El autor toma la historia de la conquista y le impregna un poco de ficción, bajo una mirada de un migrante, además rompe con la narrativa clásica y explora otra alternativa de la reacción de los Mexicas ante los hombres de Castilla.
“La idea nació de un proceso que experimenté, cuando me pregunté ¿Qué es México? O ¿Qué es ser un mexicano? Durante todo este tiempo que estuve en España, conocí muchos puntos de vista de ese hecho histórico, por su puesto la versión de los españoles. De esa pequeña crisis de identidad se originó la posibilidad de explorar otra realidad a través de la literatura”, dijo Andrey Miranda en entrevista con La Jornada.
La trama se sitúa en el año 1519, momento en el que el Imperio Mexica se encuentra en el apogeo de su poder, controlando una vasta red de alianzas y conquistas a lo largo de miles de kilómetros. La historia rompe con el pasado real cuando las “casas flotantes” españolas aparecen en el Golfo de México, pero el destino del encuentro cambia de rumbo de la historia.
La dificultad de escribir el libro estuvo en mantener el equilibrio entre los hechos reales y la ficción, además de mantener el respeto a ambas culturas. Es importante tener cuidado porque evidentemente son hechos históricos de gran relevancia e importancia tanto para la historia de México como para la historia de España, porque es un relato conjunto.
“Siempre me interesó la historia por lo general, tanto la de México como la de España, me ha parecido fascinante, como mexicano he tenido siempre mucho orgullo de mi patria, pero como residente en España, que ya llevo 22 años más o menos, evidentemente le tengo mucho amor y aprecio por el país en el que me he criado”, compartió el autor.
Esta obra representa para Andrey Miranda su primera novela larga y el primer libro publicado, como autor independiente ha publicado relatos cortos en sus redes sociales.
“No trabajé con editoriales para la publicación, si lo mostré a algunas, pero como es mi primer libro, quise tener más control en mi obra. Claro que ha sido complicado, ya que resolví temas más técnicos, como la maquetación, portada y formato.
“Empecé a interesarme por escribir relatos cortos de terror y de ciencia ficción durante mi adolescencia, tenía un canal de YouTube en el cual subía historias, que se podrían considerar novelas cortas, esas eran como mis primeros pasos.

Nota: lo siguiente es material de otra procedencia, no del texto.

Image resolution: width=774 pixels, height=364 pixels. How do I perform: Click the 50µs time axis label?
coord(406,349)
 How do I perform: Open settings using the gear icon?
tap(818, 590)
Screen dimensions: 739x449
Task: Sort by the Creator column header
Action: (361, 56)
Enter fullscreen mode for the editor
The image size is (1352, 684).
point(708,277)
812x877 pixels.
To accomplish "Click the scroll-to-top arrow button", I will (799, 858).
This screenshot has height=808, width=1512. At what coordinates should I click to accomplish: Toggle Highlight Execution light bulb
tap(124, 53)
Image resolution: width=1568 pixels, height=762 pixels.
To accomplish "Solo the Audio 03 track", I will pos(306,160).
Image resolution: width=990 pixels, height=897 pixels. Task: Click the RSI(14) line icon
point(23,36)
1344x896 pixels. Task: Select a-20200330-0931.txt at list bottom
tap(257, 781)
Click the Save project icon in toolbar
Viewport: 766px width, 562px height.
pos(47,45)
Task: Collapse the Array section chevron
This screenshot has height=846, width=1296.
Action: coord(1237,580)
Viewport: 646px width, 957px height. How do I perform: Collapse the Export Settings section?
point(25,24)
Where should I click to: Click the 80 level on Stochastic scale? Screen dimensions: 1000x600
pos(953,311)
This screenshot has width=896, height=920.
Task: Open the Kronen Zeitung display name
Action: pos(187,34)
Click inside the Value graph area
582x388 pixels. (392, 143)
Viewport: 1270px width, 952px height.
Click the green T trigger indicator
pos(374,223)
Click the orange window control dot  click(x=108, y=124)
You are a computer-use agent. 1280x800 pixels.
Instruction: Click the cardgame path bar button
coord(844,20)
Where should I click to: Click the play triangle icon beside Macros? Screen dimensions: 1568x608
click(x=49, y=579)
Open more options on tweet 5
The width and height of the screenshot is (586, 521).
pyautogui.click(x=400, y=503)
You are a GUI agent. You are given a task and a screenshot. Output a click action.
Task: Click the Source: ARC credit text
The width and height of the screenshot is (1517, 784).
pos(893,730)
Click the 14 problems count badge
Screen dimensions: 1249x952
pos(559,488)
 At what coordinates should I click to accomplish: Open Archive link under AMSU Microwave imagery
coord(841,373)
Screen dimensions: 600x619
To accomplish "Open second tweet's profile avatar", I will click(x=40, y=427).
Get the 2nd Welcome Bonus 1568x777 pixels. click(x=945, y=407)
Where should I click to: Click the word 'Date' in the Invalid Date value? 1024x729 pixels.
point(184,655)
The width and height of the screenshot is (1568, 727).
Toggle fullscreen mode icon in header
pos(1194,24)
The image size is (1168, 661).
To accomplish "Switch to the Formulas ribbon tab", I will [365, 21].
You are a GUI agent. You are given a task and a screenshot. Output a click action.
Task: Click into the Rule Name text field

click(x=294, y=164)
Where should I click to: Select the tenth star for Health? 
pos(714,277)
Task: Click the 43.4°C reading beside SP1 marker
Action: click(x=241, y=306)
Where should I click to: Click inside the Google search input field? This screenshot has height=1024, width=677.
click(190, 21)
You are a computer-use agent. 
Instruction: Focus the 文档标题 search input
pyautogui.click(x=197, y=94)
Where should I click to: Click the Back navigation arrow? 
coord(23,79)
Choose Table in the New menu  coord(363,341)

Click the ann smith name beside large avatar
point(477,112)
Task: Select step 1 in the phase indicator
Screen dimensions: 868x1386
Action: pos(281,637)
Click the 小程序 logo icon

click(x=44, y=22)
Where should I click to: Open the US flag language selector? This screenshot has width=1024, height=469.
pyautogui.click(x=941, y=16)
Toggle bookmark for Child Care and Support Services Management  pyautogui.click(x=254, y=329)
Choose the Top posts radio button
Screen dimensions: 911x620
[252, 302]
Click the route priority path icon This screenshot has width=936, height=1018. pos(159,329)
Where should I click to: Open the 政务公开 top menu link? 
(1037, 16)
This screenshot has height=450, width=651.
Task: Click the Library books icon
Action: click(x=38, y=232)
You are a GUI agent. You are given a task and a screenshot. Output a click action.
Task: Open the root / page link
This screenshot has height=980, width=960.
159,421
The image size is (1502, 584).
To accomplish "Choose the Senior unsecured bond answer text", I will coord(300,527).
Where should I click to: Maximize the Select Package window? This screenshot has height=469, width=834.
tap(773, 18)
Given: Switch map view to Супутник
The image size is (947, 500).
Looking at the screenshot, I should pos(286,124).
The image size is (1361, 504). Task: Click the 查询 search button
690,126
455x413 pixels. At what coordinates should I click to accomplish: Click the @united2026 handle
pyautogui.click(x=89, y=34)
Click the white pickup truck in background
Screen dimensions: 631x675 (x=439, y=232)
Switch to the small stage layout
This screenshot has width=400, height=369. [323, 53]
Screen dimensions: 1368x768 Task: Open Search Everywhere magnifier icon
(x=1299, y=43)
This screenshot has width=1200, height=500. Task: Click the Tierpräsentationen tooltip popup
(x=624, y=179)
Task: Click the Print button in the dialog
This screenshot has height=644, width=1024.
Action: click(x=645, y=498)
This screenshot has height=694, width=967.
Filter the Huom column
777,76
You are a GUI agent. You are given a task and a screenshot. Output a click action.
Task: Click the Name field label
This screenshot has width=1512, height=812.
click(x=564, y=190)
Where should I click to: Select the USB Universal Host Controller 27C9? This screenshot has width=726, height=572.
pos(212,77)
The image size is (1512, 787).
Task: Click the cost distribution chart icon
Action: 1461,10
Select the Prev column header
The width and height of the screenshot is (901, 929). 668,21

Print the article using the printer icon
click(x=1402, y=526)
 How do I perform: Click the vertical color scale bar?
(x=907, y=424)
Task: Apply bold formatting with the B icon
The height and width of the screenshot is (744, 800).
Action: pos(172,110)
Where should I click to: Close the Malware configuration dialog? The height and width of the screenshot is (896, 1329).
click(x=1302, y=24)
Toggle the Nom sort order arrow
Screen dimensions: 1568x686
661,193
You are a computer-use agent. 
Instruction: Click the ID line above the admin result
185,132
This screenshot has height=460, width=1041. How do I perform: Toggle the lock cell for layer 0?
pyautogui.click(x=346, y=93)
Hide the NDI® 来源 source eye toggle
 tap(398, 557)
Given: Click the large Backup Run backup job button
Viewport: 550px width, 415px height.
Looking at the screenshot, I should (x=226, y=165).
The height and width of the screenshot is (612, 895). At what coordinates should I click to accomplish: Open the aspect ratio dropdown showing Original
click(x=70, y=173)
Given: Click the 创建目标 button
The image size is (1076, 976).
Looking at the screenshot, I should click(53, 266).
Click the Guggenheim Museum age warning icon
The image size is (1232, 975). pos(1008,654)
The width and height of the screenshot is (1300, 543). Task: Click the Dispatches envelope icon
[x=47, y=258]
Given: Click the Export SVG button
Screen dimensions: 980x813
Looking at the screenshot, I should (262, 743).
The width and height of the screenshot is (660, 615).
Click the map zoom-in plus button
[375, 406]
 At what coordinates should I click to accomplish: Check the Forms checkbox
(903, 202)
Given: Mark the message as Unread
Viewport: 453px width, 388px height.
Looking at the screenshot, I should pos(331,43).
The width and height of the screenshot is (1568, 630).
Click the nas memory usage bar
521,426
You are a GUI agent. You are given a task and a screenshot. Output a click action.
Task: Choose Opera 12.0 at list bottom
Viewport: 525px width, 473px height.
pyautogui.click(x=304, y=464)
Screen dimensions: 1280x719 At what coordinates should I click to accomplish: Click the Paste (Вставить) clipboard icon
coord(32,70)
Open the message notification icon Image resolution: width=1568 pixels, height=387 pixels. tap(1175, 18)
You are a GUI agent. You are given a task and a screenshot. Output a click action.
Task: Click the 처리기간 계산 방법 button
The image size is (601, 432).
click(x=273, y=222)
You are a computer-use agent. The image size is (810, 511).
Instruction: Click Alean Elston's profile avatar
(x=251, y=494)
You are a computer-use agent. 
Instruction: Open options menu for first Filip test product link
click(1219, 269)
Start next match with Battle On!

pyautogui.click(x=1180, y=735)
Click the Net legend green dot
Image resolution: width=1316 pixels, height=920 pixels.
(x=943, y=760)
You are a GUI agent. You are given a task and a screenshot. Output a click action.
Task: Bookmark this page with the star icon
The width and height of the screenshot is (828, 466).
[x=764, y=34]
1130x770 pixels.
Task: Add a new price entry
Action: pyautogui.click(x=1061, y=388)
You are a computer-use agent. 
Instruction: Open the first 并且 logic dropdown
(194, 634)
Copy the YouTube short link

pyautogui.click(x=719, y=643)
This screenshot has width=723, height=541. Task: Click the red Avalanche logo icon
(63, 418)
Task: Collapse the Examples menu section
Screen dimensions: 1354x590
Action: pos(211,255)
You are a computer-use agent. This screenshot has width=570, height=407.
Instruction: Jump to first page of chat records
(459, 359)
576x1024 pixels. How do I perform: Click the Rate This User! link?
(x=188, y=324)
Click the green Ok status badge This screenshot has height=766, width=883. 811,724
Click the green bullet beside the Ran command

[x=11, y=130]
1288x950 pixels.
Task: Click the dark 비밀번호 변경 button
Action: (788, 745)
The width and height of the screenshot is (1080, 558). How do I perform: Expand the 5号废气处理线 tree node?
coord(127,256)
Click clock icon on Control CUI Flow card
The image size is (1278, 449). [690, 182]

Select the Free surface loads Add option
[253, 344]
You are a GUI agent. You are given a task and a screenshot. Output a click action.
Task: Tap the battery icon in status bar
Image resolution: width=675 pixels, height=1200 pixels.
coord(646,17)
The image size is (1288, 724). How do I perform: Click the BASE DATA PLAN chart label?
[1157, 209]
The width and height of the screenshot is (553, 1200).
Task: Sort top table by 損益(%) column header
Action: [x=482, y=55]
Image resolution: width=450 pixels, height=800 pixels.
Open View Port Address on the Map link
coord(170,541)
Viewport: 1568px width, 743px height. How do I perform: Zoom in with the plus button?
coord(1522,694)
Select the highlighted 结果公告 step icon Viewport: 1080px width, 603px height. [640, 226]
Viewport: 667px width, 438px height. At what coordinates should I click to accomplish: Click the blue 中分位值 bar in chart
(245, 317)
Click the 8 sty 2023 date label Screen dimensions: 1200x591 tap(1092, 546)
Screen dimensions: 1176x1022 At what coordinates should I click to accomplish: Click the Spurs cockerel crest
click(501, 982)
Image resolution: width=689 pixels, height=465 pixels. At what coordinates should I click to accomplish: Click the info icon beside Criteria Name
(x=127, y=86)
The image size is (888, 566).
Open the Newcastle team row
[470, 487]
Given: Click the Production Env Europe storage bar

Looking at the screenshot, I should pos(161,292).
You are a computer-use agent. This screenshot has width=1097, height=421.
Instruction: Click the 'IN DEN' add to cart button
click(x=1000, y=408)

“Me gusta mucho que el lector sienta lo que yo cuando estaba escribiendo, transmitir esa emoción. Me di cuenta de que era una pasión más que un hobby, pues intenté plantearme si me gustaría en el futuro dedicarme a esto. Hubo una combinación de factores que me llevaron a tomar la decisión de profesionalizarme en este ámbito”, afirmó el escritor mexicano.
Rentabilidad de las plataformas digitales
Las redes sociales e internet son una grandes herramientas para autores independientes puedan difundir su trabajo y ofrecerlo a la venta, como lo hace Luis Andrey. Cemanahuac: El renacer de Tenochtitlan se puede conseguir en formato físico y digital mediante la plataforma Amazon.
“A través de las redes sociales me he estado publicitando, donde me he encontrado muchísimos autores que hacen lo mismo, no solo de España, también de México y de muchos países que trabajan de forma independiente.
“Es un mercado muy grande, sobre todo porque ahora los autores tienen otras facilidades como puede ser plataformas digitales te dan esa facilidad de publicar tu obra de forma completamente independiente, sin muchos requisitos, he visto que es una comunidad muy grande.
“Han formado una comunidad virtual en la cual se ayudan unos a otros, porque evidentemente todos entendemos que es un proceso lento y difícil, sobre todo cuando empiezas tu carrera como escritor, eso hace que sea una comunidad bastante unida”, expresó Luis Andrey Miranda.